*Work request:* Please give an exact transcription of the records shown below.
---------- Records supplied ----------
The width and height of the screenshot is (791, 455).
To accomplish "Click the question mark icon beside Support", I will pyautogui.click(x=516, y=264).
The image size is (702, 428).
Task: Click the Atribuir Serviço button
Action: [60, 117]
----------
*Result for this exercise:*
The width and height of the screenshot is (791, 455).
To accomplish "Click the question mark icon beside Support", I will pyautogui.click(x=516, y=264).
The image size is (702, 428).
Task: Click the Atribuir Serviço button
Action: [60, 117]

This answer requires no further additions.